The first half of the book is primarily concerned with what Jesus wanted; the second half concerns who Jesus was. The Jesus who emerges is based squarely on the Gospels, not on some idiosyncratic modern reconstruction. He does not shy away from hard questions and shows how they can be answered in keeping with the Christian theological tradition and yet challenge people today. His last few words capture that dimension and the passion with which he writes: “Jesus’ proclamation and practice of the reign of God is more radical than any utopia. It is more realistic, it is more critical, it knows more about human beings. It is the only hope for the wounds and sicknesses of our planet.”
Recent research on John’s Gospel has been dominated by historical and literary studies. In Hallowed in Truth and Love: Spirituality in the Johannine Literature (Wipf & Stock), Dorothy A. Lee, lecturer in biblical studies and dean of Trinity College Theological School within the Melbourne College of Divinity, takes a fresh look at the theology and spirituality manifest in John’s Gospel, the Johannine epistles and Revelation. She contends that these books are pervaded by the conviction that is found on the spiritual path for believers and for the community of faith: the hallowing of their lives before God in truth and love. In treating John’s Gospel, Lee gives special attention to its use of symbolism and how it communicates spirituality with regard to the word, worship, the Spirit-Paraclete, absence, discipleship and the senses. She then shows how Johannine spirituality extends beyond the Gospel to the Epistles, and boldly proceeds to deal with the unusual and complex spirituality of Revelation. She concludes that Johannine spirituality in all three texts is grounded in the life of God, the dynamic presence of the Spirit, the gracious love of the Father, and the incarnate presence of Jesus, crucified and risen. This outstanding book is well worth reading and rereading. It shows that spirituality is deep within the Johannine texts, not just something we bring to them.
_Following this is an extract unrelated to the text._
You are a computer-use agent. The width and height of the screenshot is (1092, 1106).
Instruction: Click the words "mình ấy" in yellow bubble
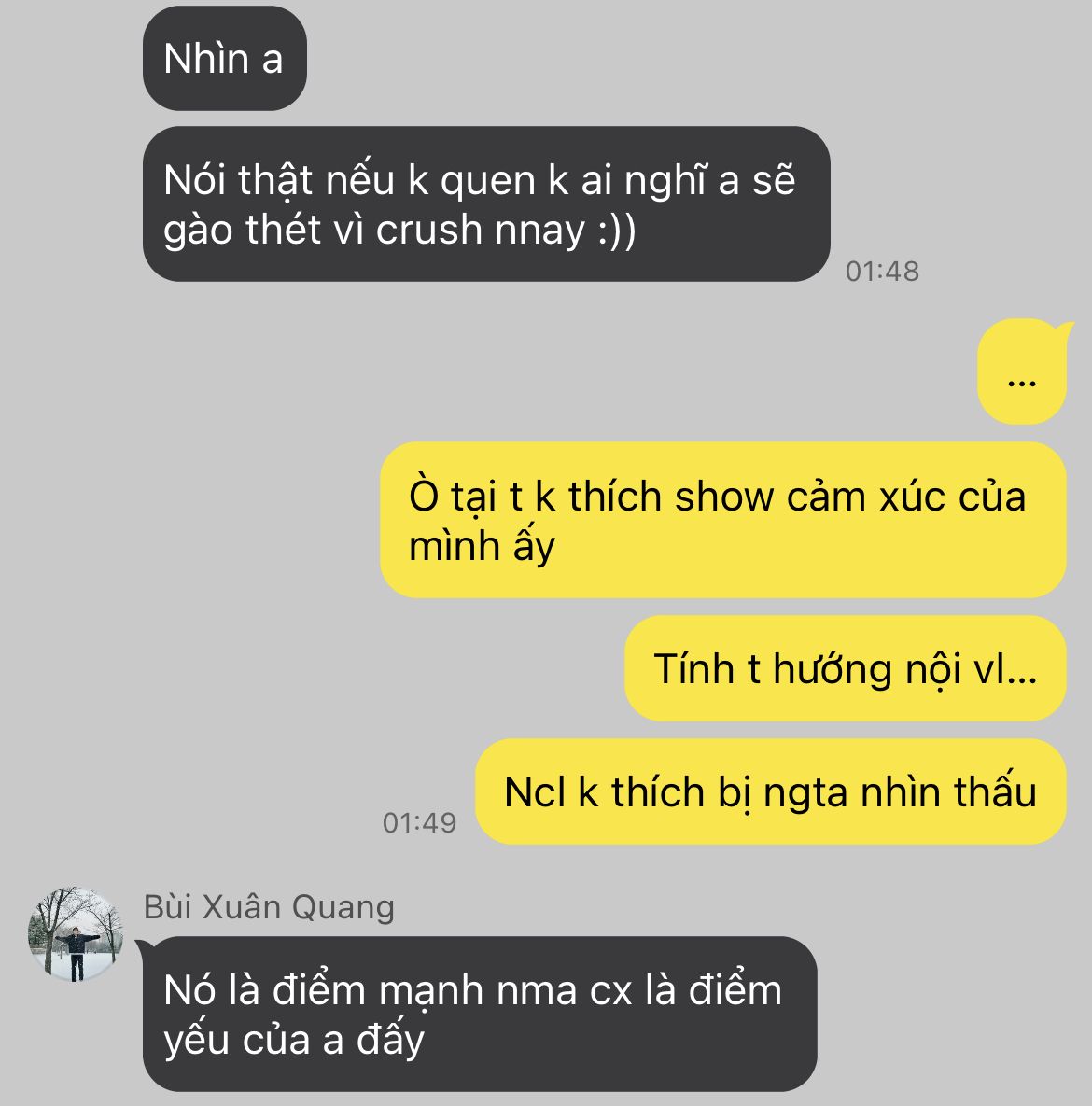[x=482, y=546]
As with John, so with Paul, the focus of recent scholarship has been the subject’s relationship to Judaism and his rhetorical skills. But what about Paul the theologian and the influence of his theological thoughts? While not neglecting the contributions of other scholarship, Frank J. Matera in God’s Saving Grace: A Pauline Theology (Eerdmans), seeks to develop a comprehensive Pauline theology in terms of the theme of God’s saving grace. This is what Paul experienced at his call and conversion, and this theme runs through the narratives of God’s saving grace in Paul’s life, in Christ and in the lives of those who are “in Christ.”
Matera then manages to use this theme to illumine the great concerns of Pauline theology: Paul’s experience of saving grace, Christ as the embodiment of God’s saving grace, the saving grace of Jesus, living in the community of God’s saving grace, living according to God’s saving grace, waiting for the final appearance of God’s saving grace and the God revealed through the saving grace of Jesus Christ. This work is marked by the same virtues—deep learning, good judgment, orderliness, clarity and pastoral sensitivity—that characterize Matera’s classic New Testament Theology: Exploring Diversity and Unity (2007) and his many other publications.
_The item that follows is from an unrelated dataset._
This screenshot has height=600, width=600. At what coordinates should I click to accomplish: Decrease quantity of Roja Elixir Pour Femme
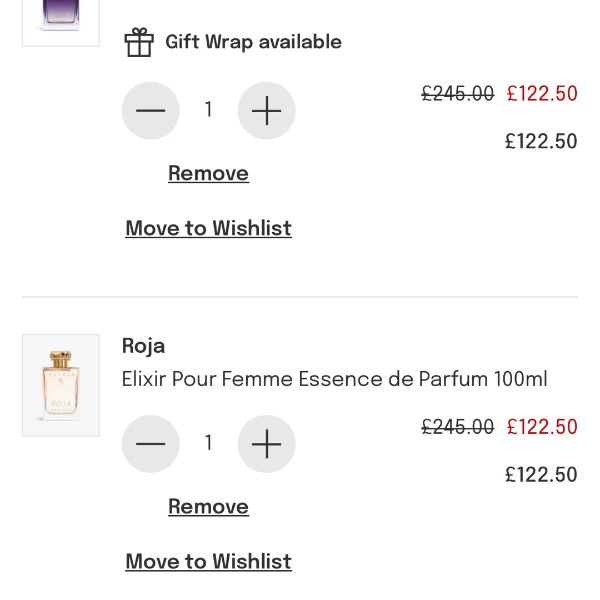point(150,443)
The relationship between the Bible and ethics has long been a disputed question. It has gained greater urgency in light of the Second Vatican Council’s directive that Catholic moral theology “should draw more fully on the teaching of Holy Scripture” (“Decree on Priestly Training”). But this has proved to be easier said than done. In The Ten Commandments and the Beatitudes: Biblical Studies and Ethics for Real Life (Rowman & Littlefield), Yiu Sing Lúcás Chan, a Jesuit from Hong Kong who trained at Boston College, seeks to build bridges between the two disciplines with the help of Christian virtue ethics. The key questions of virtue ethics are, Who am I? What is my goal? and How do I achieve that goal? Done in the Christian key, we are children of God in search of eternal happiness with God through Christ. The cultivation of the appropriate virtues, attitudes and dispositions is the major task of Christian virtue ethics.
In order to illustrate his approach in a concrete way, Chan focuses on two of the most important biblical texts: the Ten Commandments in Exodus 20 and the Beatitudes in Matthew. For each verse he provides an exegesis of the text in its original context and an interpretation of its significance for people today, with particular attention to the concerns of virtue ethics. At the end of the book Chan discusses the possible reception of the core Christian virtues in the Ten Commandments and the Beatitudes in Confucian society, out of his conviction that interfaith or cross-cultural ethics should begin with specific texts and must be both text-based and interpretive. This remarkably rich work is something of a milestone in the history of the relationship between biblical exegesis and Catholic moral theology.
The development of early Christianity in general and Christian theology in particular from Jesus to Augustine has been the subject of lively debates in recent years. In Sin: The Early History of an Idea (Princeton University Press), Paula Fredriksen, professor emerita at Boston University and now visiting professor of comparative religion at the Hebrew University in Jerusalem, uses the concept of “sin” as a way of charting some of the most important developments in early Christian theology. Her thesis is that as the concept of sin changed, so did many of the other elements in Christian theology; and that much in these changes was due both to the changing historical and cultural circumstances and to the ongoing attempt to interpret the Bible. She takes as representative figures first John the Baptist, Jesus and Paul (the New Testament); then Valentinus, Marcion and Justin Martyr (2nd century); and Origen and Augustine (“a rivalry of genius”). In her selection, she is more interested in flashpoints and “disjunctures” than in continuities and orthodoxies. She concludes that ancient ideas of sin—like modern ideas of sin—are, like all human products, culturally conditioned. More a stimulating sketch than a comprehensive monograph, Fredriksen’s work illustrates well how some academics today approach diversity and change in early Christianity.
Sexuality is certainly a disputed question in today’s world. In The New Testament on Sexuality (Eerdmans), William Loader, emeritus professor of New Testament at Murdoch University in Perth, Australia, provides an objective and exhaustive description of attitudes toward sexuality not only in the Jewish and Greco-Roman world, but also considers sexuality in the Gospel tradition and in Paul’s writings. Then he deals separately with the issues of divorce, same-sex intercourse, men and women in community and leadership and celibacy, respectively. This book is the last of five volumes presenting the findings of Loader’s research into attitudes toward sexuality in Judaism and Christianity in the Hellenistic Greco-Roman era. Loader’s mastery of the relevant primary sources and modern scholarship on them is amazing. He looks at all the pertinent texts, reviews the various possible interpretations, and offers his own opinions. He concludes that on the spectrum from leniency to strictness regarding sexual matters Jesus is to be found on the strict end. He also notes, however, that belief in the goodness of creation, including sexual desire and expression, appears to have remained a constant and stabilizing influence throughout the New Testament.
Biblical scholarship in our times is neither static nor finished. New discoveries raise new questions; new times bring new challenges; and new generations of Bible readers and scholars seek and find new perspectives in their texts. The disputed questions covered in this article show once more that “the word of God is living and active” (Heb 4:12).